By Jeffrey R. Harrow
It took me a long time. Over a year. And that’s just not like me – to get a new gee-whiz must-have gadget. But now that I have my iPhone (having finally accepted that I must leave the Verizon converge I’d been so happy with), the iPhone is indeed a ‘gadget to end all gadgets’ – at least for the moment.
But this isn’t a gush about the slick user interface, the thin “glass slab” look and feel that finally pried me away from my cherished RAZR, or even the sort-of-OK integration with my Mac. It’s about the ingenuity that many vendors have brought to this new platform, and what that’s going to mean to our future projects. Specifically, this discussion is about What Google Hath Wrought, which took me by happy surprise. It’s very much about how the results of Google’s work will surely make it into the user interfaces of many of our customers’ automation systems in the not-very-distant future.
Crying that Google is innovative is hardly worth the bits; we see evidence of how they’re changing peoples’ expectations of computing every day. But what really impressed me here started with a seemingly obscure, but amazingly useful free service that found its way out of Google Labs in Sept. 2007 – “Google-411” (800-GOOG-411).
As the name implies, this is a directory lookup service that you can call from any phone. An automated voice asks for a business name (or business category), and the city and state. (It’s limited to business listings in the United States and Canada, in English, at the moment.) The system then speaks its surprisingly accurate matches, letting you choose the one you want. And then it offers to go ahead and connect you to that phone number (a big safety-plus in the car) – for free. Or it will provide you with more information about the listing, such as its address and phone number, via voice or via a text message to your phone.
Pretty slick, and in my experience, amazingly useful, if for nothing else than avoiding the seemingly usurious fees that phone companies charge for directory assistance. And the crux of the matter – its speech recognition – is surprisingly good, and getting better over time.
But Where’s The Beef?
Google-411 is a very neat service, which I certainly appreciate. But what’s in it for Google? There’s no charge, and no advertising on the service. Now I know, because the free application that Google offers for the iPhone (and for some other phones, with varying degrees of sophistication) has shown how much the company has learned about speech recognition from all of the voices that have called Google-411 over the years.

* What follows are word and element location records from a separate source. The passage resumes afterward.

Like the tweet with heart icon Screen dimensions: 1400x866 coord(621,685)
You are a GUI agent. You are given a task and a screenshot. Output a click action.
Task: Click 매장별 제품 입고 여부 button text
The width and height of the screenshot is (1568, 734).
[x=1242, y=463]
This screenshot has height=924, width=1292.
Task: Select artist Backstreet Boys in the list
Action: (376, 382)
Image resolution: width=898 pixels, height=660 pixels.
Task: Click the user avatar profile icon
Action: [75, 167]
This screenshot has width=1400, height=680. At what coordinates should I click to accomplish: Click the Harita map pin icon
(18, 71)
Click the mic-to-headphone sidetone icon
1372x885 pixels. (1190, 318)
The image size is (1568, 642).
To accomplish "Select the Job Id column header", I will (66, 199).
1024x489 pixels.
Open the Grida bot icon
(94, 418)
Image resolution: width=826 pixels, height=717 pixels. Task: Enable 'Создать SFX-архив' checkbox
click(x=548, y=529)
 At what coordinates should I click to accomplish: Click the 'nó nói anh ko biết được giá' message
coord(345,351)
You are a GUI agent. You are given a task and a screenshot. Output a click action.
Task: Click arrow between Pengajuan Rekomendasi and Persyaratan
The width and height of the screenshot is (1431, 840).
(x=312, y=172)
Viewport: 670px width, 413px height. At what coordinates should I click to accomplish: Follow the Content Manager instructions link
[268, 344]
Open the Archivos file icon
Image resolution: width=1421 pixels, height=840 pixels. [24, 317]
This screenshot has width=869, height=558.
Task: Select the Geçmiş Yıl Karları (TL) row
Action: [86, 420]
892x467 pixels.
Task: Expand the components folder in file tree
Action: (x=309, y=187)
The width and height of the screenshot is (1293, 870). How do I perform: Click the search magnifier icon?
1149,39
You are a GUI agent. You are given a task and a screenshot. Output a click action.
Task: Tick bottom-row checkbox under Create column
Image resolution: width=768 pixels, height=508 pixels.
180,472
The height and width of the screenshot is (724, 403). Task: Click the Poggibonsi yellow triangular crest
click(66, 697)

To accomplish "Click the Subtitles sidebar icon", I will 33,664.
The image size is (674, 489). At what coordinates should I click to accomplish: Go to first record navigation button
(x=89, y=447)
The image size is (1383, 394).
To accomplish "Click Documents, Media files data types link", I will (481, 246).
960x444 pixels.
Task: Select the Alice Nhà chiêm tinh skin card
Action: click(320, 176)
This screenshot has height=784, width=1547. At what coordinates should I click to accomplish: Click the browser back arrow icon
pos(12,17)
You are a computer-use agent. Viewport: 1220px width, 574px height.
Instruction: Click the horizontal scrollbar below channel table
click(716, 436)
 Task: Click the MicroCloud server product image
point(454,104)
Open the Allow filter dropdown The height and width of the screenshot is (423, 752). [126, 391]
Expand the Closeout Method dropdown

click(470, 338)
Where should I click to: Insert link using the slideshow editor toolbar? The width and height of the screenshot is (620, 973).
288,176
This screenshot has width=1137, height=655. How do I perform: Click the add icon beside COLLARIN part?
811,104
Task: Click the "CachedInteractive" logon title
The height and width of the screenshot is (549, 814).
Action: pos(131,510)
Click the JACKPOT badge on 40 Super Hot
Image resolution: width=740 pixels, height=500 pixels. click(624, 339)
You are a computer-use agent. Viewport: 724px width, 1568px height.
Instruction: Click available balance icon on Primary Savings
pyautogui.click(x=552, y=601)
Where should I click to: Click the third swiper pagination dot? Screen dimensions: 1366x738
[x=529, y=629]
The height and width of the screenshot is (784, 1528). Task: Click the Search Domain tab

The free Google Mobile App (This is not related to the Goog-411 phone service; it’s an application that runs on the phone.) at first seems to just be a simple portal into the Google search engine so you don’t have to go through the phone’s browser. But things get much more interesting as you realize that when you raise the phone to your ear, the iPhone’s accelerometer notices this and automatically enables voice-input. At this point you can speak pretty much anything until you lower the phone, which is digitized and sent over the Internet (not as a phone call) to Google. The system then rapidly recognizes and dissects your words and enters them as a traditional Google search.
For example, I tried “Control Global I Am Robot,” and the Google results page led off with a link to my previous article in this series. Similarly, saying “Boston, Massachusetts Lowes” brought up the expected listings.
More interestingly, because the application can make use of the phone’s location, saying “Chinese restaurants” immediately brought up a listing of the ones near me, while “veal francaise” offered recipes that left my mouth watering.
And then there are the unexpected benefits. Saying, “one point fifty British pounds” yielded the current conversion into US$2.17, while “one point five euros” indicated its value of US $1.90. Or for that mental crutch of figuring out 18% of a restaurant bill, saying, “Wis eighteen percent of thirty-two point five six” offers $5.86 as the amount for a tip.
Trying out a contemporary topic, “Co pilot of the US Air flight in the Hudson river” (someone who I think deserves more credit since he and the captain are a team. BTW, his name is Jeffrey Skiles.)yielded everything from his name and picture to his flying history.
Literally, you can ask it anything and Google does a surprisingly good job of understanding the speech.
Speech Recognition Is Now Changing Expectations.
Speech recognition, or let’s call the Holy Grail “speech understanding,” is still immeasurably far away from its science fiction potential. But I suggest that contemporary examples demonstrate that speech recognition is already quite useful in its current state. Most importantly, the wide, free availability of extremely useful and effective speech recognition, as demonstrated by these two Google applications, is rapidly educating people as to what the technology can already do today. And as folks become accustomed to such sophisticated interaction in their day-to-day activities, they will begin to expect similar capabilities in the applications that run their businesses.
Speech recognition isn’t yet up to the task of allowing someone to safely control a process automation system solely by voice. But many automation systems are also asked to provide information to a wide range of personnel, from engineers and operators to management. Especially with an increasingly mobile workforce, speech recognition systems make it easy for people to glean information, and perhaps execute limited control, even over the phone.
That sounds like a competitive advantage – automation systems that are easy to interact with.
Can people talk to yours?
(Disclosure: I have no business relationship with Google other than as someone who likes to chat with their applications.)
Jeffrey R. Harrow is principal technologist at The Harrow Group.